#### Short problem A
Transcribe the listing below, the stretch from its start through the line containing "click(36, 11)", with both ends included.

====

# Reelz channel no longer in HD? But now it is HD.



## eric032706 (Oct 3, 2009)

Is it just my imagination that Reelz channel 299 was in HD, or has it always been in SD ? It was in my favorites list one day, then gone today. When I looked for it in the channel list, it was only listed as being available in SD.


----------



## phrelin (Jan 18, 2007)

Actually you are correct. This is routine apparent per Reelz contract with Dish


phrelin said:


> James Long said:
> 
> 
> > Bye (again) Reelz ... Hello Mid-Atlantic Sports Net and Mid-Atlantic Sports Net 2!
> ...


Oh, and :welcome_s


----------



## eric032706 (Oct 3, 2009)

Thank you for the quick response and the welcome. I've been reading these posts for years, but first time posting. Seems like Dish is always changing something.


----------



## dmspen (Dec 1, 2006)

It sux cuz I wanted to watch XIII in HD! Ah well.


----------



## Stewart Vernon (Jan 7, 2005)

Yeah... it's weird. ReelzHD has come and gone at least 3 times now... for a limited run each time. I'm not sure why they don't just sign on full time.

I don't watch the channel, though I did DVR the Kennedys mini-series that first time we got ReelzHD.

====

#### Short problem B
Reproduce word for word the stretch of the Reelz channel thread above from "Thank you for" through "(Dec 1, 2006)".

====

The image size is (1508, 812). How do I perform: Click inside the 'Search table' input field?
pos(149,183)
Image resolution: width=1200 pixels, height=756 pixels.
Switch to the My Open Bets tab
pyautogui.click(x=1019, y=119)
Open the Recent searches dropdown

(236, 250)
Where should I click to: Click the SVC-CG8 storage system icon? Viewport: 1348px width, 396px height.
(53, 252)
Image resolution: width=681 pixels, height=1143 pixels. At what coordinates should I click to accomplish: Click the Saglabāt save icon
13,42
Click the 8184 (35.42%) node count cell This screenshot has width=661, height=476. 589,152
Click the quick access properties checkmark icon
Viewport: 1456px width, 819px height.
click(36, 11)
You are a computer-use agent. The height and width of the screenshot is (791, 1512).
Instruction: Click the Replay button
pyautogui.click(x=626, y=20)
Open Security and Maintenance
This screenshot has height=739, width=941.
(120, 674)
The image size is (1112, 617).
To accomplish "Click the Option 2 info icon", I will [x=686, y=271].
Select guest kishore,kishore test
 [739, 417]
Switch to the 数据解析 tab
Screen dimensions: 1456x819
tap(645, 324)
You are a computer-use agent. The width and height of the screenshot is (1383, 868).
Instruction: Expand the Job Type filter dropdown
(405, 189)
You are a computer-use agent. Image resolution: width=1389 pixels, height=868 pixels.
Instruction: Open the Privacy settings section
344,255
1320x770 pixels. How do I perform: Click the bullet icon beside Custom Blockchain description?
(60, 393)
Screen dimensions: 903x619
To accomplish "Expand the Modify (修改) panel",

====

#### Expected answer A
The image size is (1508, 812). How do I perform: Click inside the 'Search table' input field?
pos(149,183)
Image resolution: width=1200 pixels, height=756 pixels.
Switch to the My Open Bets tab
pyautogui.click(x=1019, y=119)
Open the Recent searches dropdown

(236, 250)
Where should I click to: Click the SVC-CG8 storage system icon? Viewport: 1348px width, 396px height.
(53, 252)
Image resolution: width=681 pixels, height=1143 pixels. At what coordinates should I click to accomplish: Click the Saglabāt save icon
13,42
Click the 8184 (35.42%) node count cell This screenshot has width=661, height=476. 589,152
Click the quick access properties checkmark icon
Viewport: 1456px width, 819px height.
click(36, 11)

#### Expected answer B
Thank you for the quick response and the welcome. I've been reading these posts for years, but first time posting. Seems like Dish is always changing something.


----------



## dmspen (Dec 1, 2006)